### Exercise directions:
Rewrite the rows from the line containing "You are a computer-use" through the line containing "coord(1355,758)", requests included, and shift every coordinate in the answers by adding -22 to it. Leave out the pictures.

### Data to use:
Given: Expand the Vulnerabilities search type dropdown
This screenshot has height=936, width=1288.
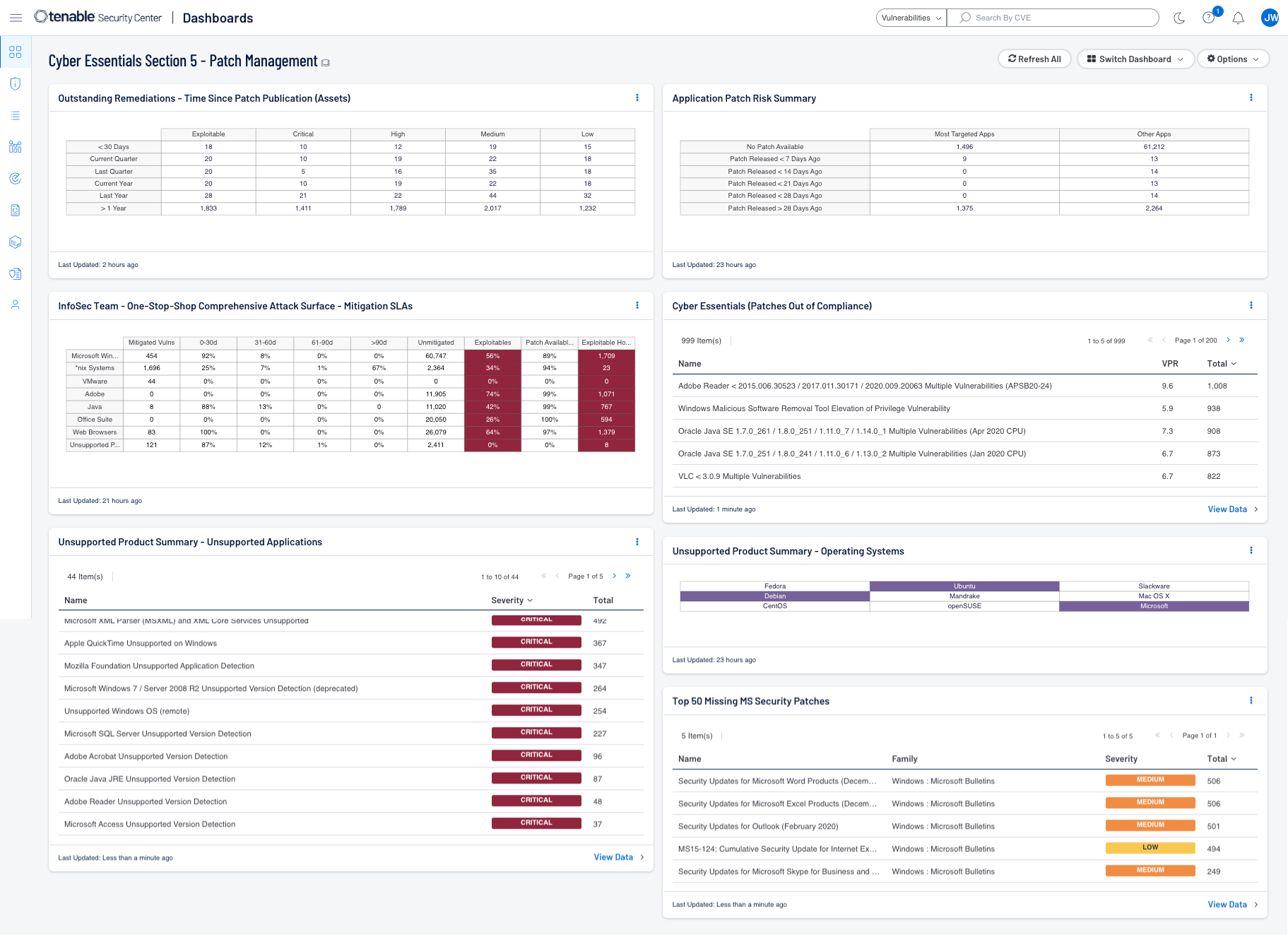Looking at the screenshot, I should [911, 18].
* * *
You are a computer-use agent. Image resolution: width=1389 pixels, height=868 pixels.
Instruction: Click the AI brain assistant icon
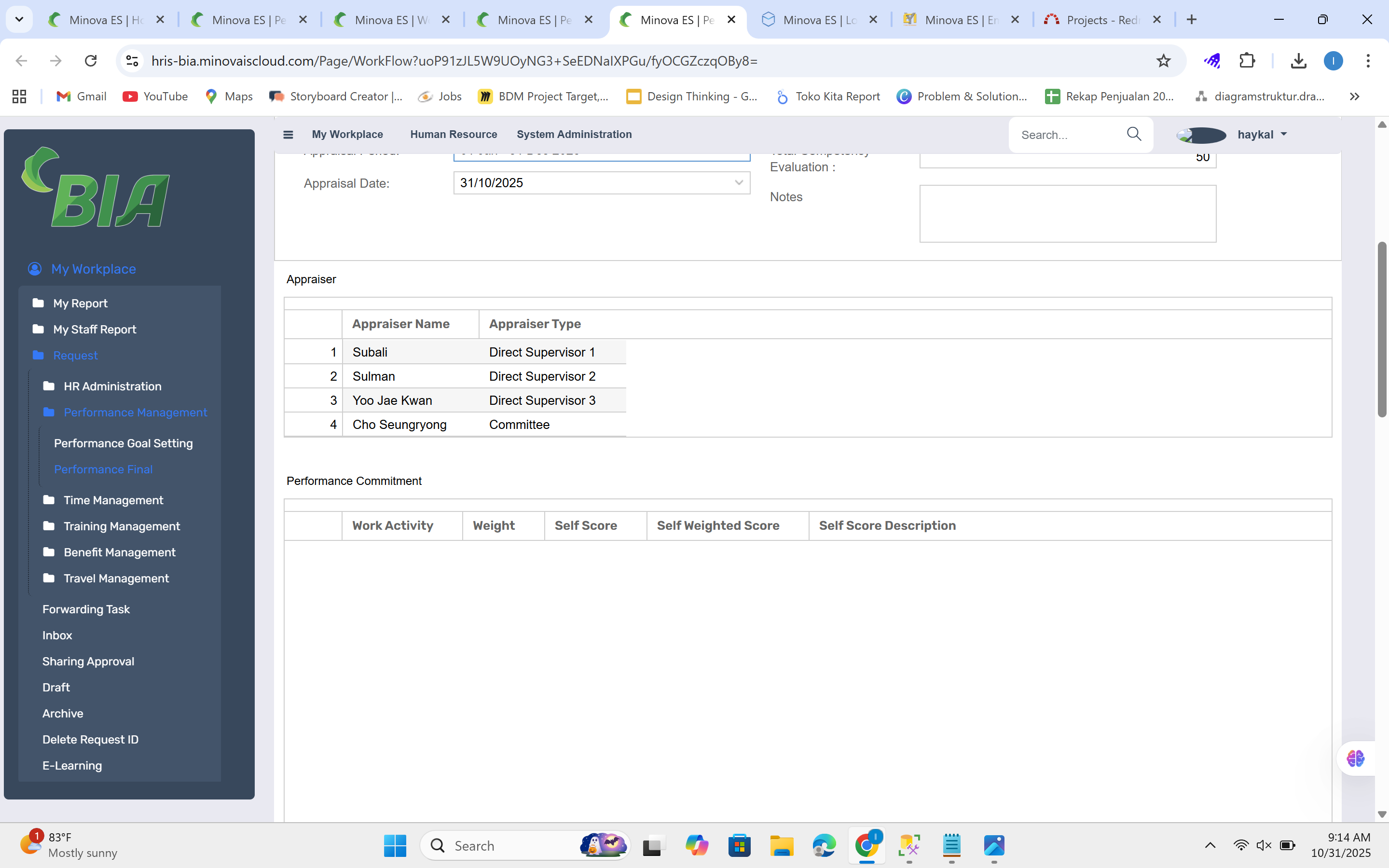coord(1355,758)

### Result below:
You are a computer-use agent. Image resolution: width=1389 pixels, height=868 pixels.
Instruction: Click the AI brain assistant icon
coord(1333,736)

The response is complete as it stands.